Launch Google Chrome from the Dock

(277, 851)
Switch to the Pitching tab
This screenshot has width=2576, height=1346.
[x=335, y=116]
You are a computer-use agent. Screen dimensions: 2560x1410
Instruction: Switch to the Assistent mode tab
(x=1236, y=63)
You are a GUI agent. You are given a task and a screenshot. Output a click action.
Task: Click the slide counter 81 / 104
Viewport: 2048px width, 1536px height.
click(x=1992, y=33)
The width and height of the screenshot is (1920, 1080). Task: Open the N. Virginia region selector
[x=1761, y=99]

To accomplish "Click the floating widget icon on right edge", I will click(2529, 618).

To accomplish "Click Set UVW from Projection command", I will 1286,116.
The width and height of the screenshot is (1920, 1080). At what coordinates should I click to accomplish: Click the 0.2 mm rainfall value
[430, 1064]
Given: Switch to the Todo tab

##############################

Write down every record shown above precisely.

Response below:
Launch Google Chrome from the Dock

(277, 851)
Switch to the Pitching tab
This screenshot has width=2576, height=1346.
[x=335, y=116]
You are a computer-use agent. Screen dimensions: 2560x1410
Instruction: Switch to the Assistent mode tab
(x=1236, y=63)
You are a GUI agent. You are given a task and a screenshot. Output a click action.
Task: Click the slide counter 81 / 104
Viewport: 2048px width, 1536px height.
click(x=1992, y=33)
The width and height of the screenshot is (1920, 1080). Task: Open the N. Virginia region selector
[x=1761, y=99]

To accomplish "Click the floating widget icon on right edge", I will click(2529, 618).

To accomplish "Click Set UVW from Projection command", I will 1286,116.
The width and height of the screenshot is (1920, 1080). At what coordinates should I click to accomplish: Click the 0.2 mm rainfall value
[430, 1064]
Given: Switch to the Todo tab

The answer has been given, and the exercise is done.